A movie about a wrestling dog with a monkey for a coach stole Calum Henderson's time - and his heart.
Is there a name for the strange phenomenon whereby every time you go on Netflix you inevitably, almost involuntarily, end up watching the dumbest thing you can find? What about a cure for it? I've just watched a movie about a wrestling dog.
I did think this might be the day I finally watched beyond the first 10 minutes of Cave of Forgotten Dreams, or maybe managed to finish Whit Stillman's Metropolitan without falling asleep half way through. But as always some mysterious force, deep and instinctive, caused me to keep scrolling past the 'Keep watching' section, past 'Critically acclaimed movies', through 'International movies', all the way to the depths of 'Movies about sport', and then past the good movies about sport. This is where I found Russell Madness.
"It's not the dog in the fight, it's the fight in the dog. Especially if he has a monkey for a coach." The short synopses on Netflix are a strange art form. Some poor wretch has had to condense the essence of hundreds of movies and TV shows down to around 100 characters a pop, less than a tweet, often with unsurprisingly hackneyed results.
This one starts out in such a fashion - big deal, a wrestling dog, who cares - but that second sentence, so offhand and casual, is a real gamechanger. I wanted to know more about this monkey.
But first, the dog. What a hopeless case he is. The runt of the litter, he's destined for the pound if nobody takes him home from the pet shop. But who'd want to? The fact that he chronically pees everywhere is a particularly dark character trait, probably reason enough to have him put down. And who in their right mind would want anything to do with a Jack Russell with such a crushingly unimaginative name as 'Russell'?
He really is the worst. I don't know if it's his high, wimpy voice (of course, he can talk) or just his general air of patheticness, but I can't stand the guy. Really, I should just stop watching, but I'm dragged along by my low-level intrigue in the monkey coach. He's cool - he wears a tracksuit and a little fedora. He's the only one who has the faintest clue how to run the down-on-its-luck wrestling operation which has just been inherited by the young Ferraro family, who need to make a profit before they can sell it on. His name is Hunk.
Things look very grim for the Ferraros and Hunk and their horrible second-rate wrestling outfit. But then Russell, who has escaped from the pet shop, shows up and in an act of inexplicable violence strangles a wrestler - it is vaguely implied, to death - in the middle of the ring. How? Why? Nobody knows, but quite rightly the footage goes viral. Hunk asks Russell to become a full-time wrestler. Russell says the best line in the whole movie: "I'm not a large man, I'm a small dog." Put that on the poster.
But become a wrestler he does. There's a lovely montage - the montages are reliably the best parts of these kinds of movies - where the monkey rides a tiny Segway and the dog does yoga. Then there's a real dreadful piece of work wrestler called Helix Munro who talks boringly and at length about his "gravitas" and uses a dog whistle to do a number on Russell. Really awful stuff.
Eventually I find myself warming to Russell, rooting for him to wreak his revenge on Helix 'The Hammer' Munro. I have by this point largely come to terms with my decision to choose this over one of the hundreds of more artful, more cerebral movies or TV shows I could have spent this time watching, but now probably never will.
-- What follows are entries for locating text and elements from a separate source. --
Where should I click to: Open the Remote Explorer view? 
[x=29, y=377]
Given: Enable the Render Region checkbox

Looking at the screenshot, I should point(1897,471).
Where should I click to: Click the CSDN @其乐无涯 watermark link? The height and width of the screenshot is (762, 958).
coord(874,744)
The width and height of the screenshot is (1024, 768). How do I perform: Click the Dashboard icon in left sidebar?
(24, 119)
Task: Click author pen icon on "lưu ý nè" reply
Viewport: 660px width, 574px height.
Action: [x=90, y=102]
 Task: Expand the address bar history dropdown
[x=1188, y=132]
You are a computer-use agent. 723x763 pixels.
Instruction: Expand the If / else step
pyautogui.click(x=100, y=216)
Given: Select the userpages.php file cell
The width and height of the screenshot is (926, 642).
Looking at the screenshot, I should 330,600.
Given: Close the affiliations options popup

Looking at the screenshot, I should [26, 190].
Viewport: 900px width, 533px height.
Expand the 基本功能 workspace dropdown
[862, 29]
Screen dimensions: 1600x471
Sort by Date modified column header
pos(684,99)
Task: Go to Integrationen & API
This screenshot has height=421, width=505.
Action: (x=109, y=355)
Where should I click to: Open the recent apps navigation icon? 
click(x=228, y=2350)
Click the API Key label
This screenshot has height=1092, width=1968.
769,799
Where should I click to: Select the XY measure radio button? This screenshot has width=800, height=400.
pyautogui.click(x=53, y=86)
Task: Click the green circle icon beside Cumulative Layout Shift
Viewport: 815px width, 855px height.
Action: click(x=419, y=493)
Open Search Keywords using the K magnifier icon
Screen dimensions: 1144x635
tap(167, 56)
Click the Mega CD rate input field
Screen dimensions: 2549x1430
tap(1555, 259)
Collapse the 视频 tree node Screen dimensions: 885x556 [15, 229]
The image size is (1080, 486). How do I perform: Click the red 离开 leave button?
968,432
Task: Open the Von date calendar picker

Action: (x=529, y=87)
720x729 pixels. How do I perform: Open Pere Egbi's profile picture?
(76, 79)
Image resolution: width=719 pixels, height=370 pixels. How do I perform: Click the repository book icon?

The outfit responsible for Russell Madness is called Air Bud Entertainment - the same people who made the movie about the dog playing basketball. They've made a full-time business making movies where animals play human sports. That's quite impressive.
As the credits roll, one of their other titles comes up as a suggestion for what to watch next. My heart sinks with the sudden sense of wasted opportunity - I could have spent the last hour and a half watching MVP2: Most Vertical Primate, about a chimpanzee who knows how to skateboard.